Die neue Struktur des Projekts machte deutlich, dass Joomla auch weiterhin möglichst unabhängig von einzelnen Firmen oder Personen bleiben sollte. Bis heute arbeiten alle Beteiligten ausschließlich auf ehrenamtlicher Basis, das Namensrecht hält eine unabhängige Stiftung und Abhängigkeiten beispielsweise durch exklusive Sponsoring-Verträge werden vermieden. Dieser Umstand ist eine Besonderheit in der Welt der Open-Source-CMS, wo oft ein "wohlwollender Diktator" oder eine einzelne Firma die Entscheidungsgewalt über ein System hat.

Nach der Anpassung der Projektstruktur an das stetige Wachstum, machte sich das Projekt an die Weiterentwicklung des CMS. Die neue Joomla-Version 1.6 sollte eine flexible Rechteverwaltung erhalten, aber auch Support für mehrsprachige Websites und eine bessere Kategorieverwaltung mitbringen. Was als schnell zu entwickelnde Minor-Version geplant war, entpuppte sich jedoch als schwere Geburt: Zeitliche Engpässe bei den Entwicklern und technische Probleme verzögerten die Entwicklung um Jahre. Die Defizite der bisherigen Release-Strategie nach dem Motto "It’s done when it’s done" wurden offensichtlich. Aufgrund dieser Erfahrungen entschloss man sich, inspiriert von der Linux-Distribution Ubuntu, zu einem festen Release-Zyklus zu wechseln: Alle sechs Monate sollte eine neue Joomla-Version erscheinen. Falls eine geplante Funktion bis zur Veröffentlichung nicht reif genug ist, wird sie auf die nächste Version verschoben.

Von Ubuntu übernahm das Joomla-Projekt einen weiteren Aspekt: Einige Joomla-Versionen (die sogenannten LTS-Ausgabe) sollten besonders lange mit Updates versorgt werden, um Nutzern eine langfristige Perspektive und Sicherheit zu geben. Eine Community-Abstimmung legte fest, solche LTS-Releases mit einer 5 an zweiter Stelle der Versionsnummer zu kennzeichnen. Diesem Umstand ist übrigens auch der kurios anmutende Versionssprung von Joomla 1.7 auf 2.5 geschuldet, denn der Nachfolger von 1.7 sollte die nächste LTS-Version werden.
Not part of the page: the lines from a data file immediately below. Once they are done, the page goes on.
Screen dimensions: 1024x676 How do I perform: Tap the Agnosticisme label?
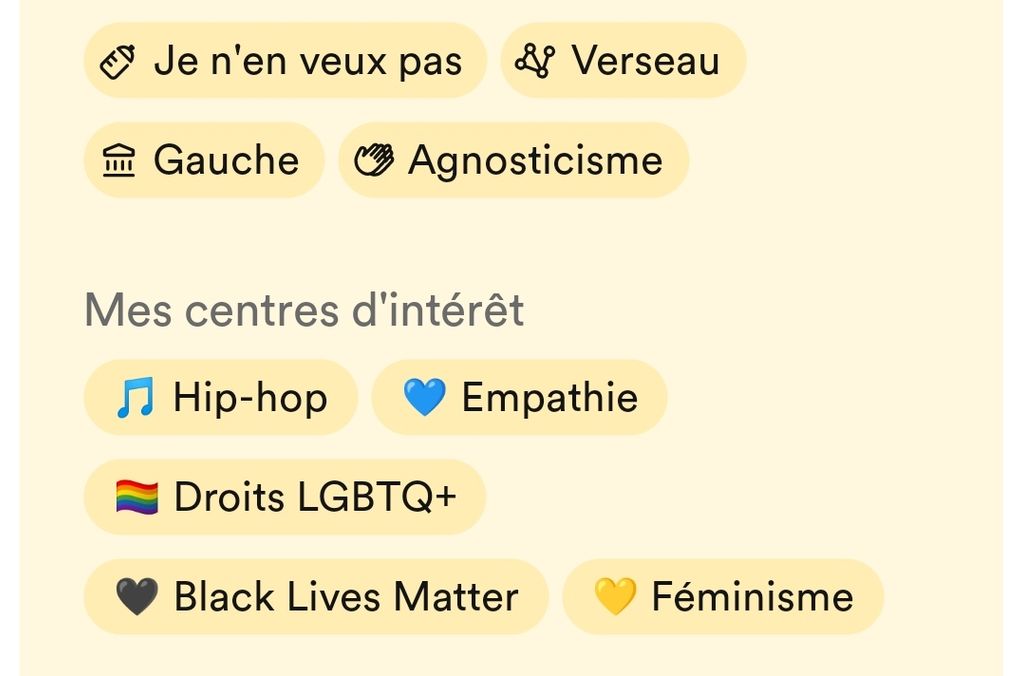535,161
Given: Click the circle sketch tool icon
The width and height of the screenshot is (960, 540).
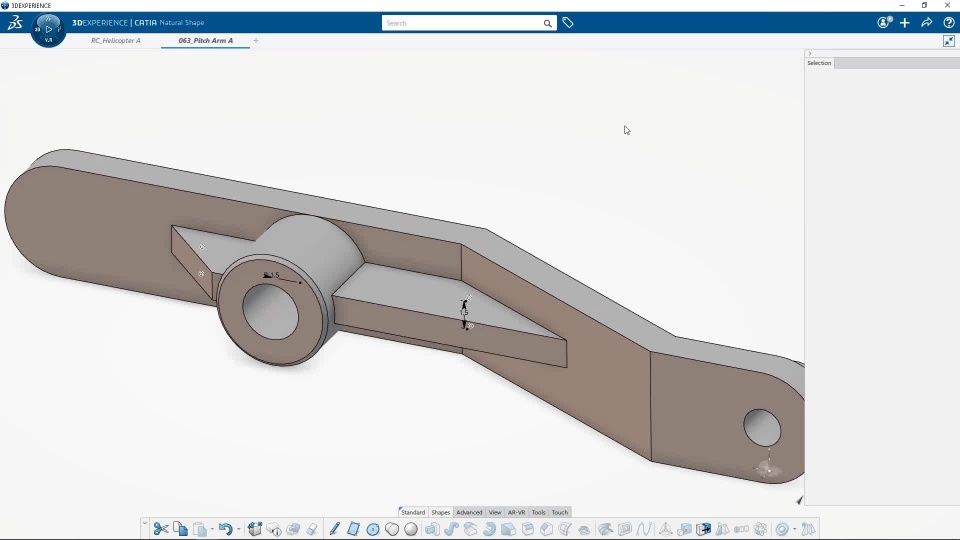Looking at the screenshot, I should tap(373, 529).
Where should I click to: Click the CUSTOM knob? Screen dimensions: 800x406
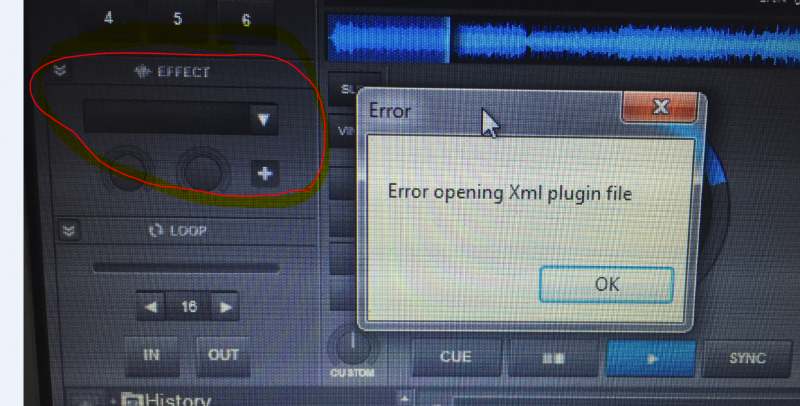(x=352, y=347)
Im Januar 2012 erschien Joomla 2.5, das mit nur wenigen neuen Funktionen im Wesentlichen eine stabilisierte und fehlerbereinigte Weiterentwicklung von Joomla 1.6 beziehungsweise 1.7 war. Als LTS-Version versorgte das Projekt Joomla 2.5 noch bis Anfang dieses Jahres mit Patches und Support. Mittlerweile ist aber ein Wechsel auf den aktuellen 3.x-Zweig ratsam.

Joomla heute: Die aktuelle Administration ist deutlich aufgeräumter und dank responsive Design auch auf Mobilgeräten bedienbar.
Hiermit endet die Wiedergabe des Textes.